Anyway, the latest round focuses on Etsy. There are a variety of 'digital images' of foods/children that are selling for $1000-$90,000 such as here: https://twitter.com/littleapostate/status/1734207558905106462 or https://twitter.com/ShadowofEzra/status/1734368320441192593/photo/1. It doesn't help that a lot of them are pizza related, so obviously catnip to Pizzagate believers- presumably this isn't coincidental.
So what is going on here? Assuming prima facie that these aren't children being sold via online distributor stores this leaves four main options:
1- The listings were real, you can follow links through to some of them (or see them on webarchive). But that doesn't preclude the possibility that they were made by the people whipping up hysteria or engagement baiting, or just trolling the internet nut jobs. All very possible options
The other options are much more interesting.
Scams
On the face of it, there are a few very funny scamming possibilities:
It could be a scam targeted at pizzagate truthers. They try and buy the $3000 digital pizza. png to see whether they get a child delivered, and in fact get a pizza picture. Scammer makes free money.
It could be a scam targeted at paedophiles! This would be funnier, as above but believe it and want to try and get a child delivered.
It could be some kind of weird automation thing, are there algorithms that buy things on Etsy?
It could just be trying to prey on people whom make a mistake or kids.
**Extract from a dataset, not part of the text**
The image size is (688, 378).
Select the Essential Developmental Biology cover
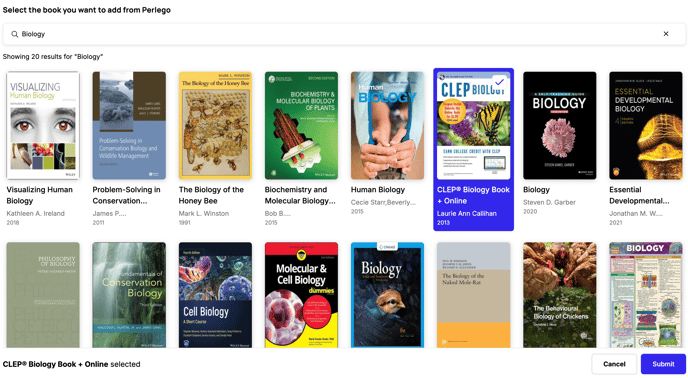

But you could presumably just get a refund, so seems unlikely.
Only the first option really makes sense of these imo, if even one brainrotted internet person decided to fork out thousands to expose the Etsy paedophile ring you'd be laughing to the bank. Again though, I don't know how refunds work, so maybe they could just embarrassingly claim it back.
Money laundering
Fairly self explanatory- maybe the customer base is just other accounts set up by the same organisation, where the flows/receipts from Etsy can contribute to the image of a legitimate commercial enterprise. It might help evade certain checks, but surely the FBI or whoever would see something like this a mile off if it was genuinely an attempt to launder funds. Is there a possibility it's to do with capital controls from a foreign country?
Other illicit sales
There is also the possibility that they're selling another product, like drugs or weapons or so on. But this doesn't make a lot of sense either- why wouldn't they make the sales using the dark net or offline?
I lean strongest towards it being some kind of trolling/scamming effort by non-Pizzagaters, but the possibility that it is a false flag to whip up engagement is also possible.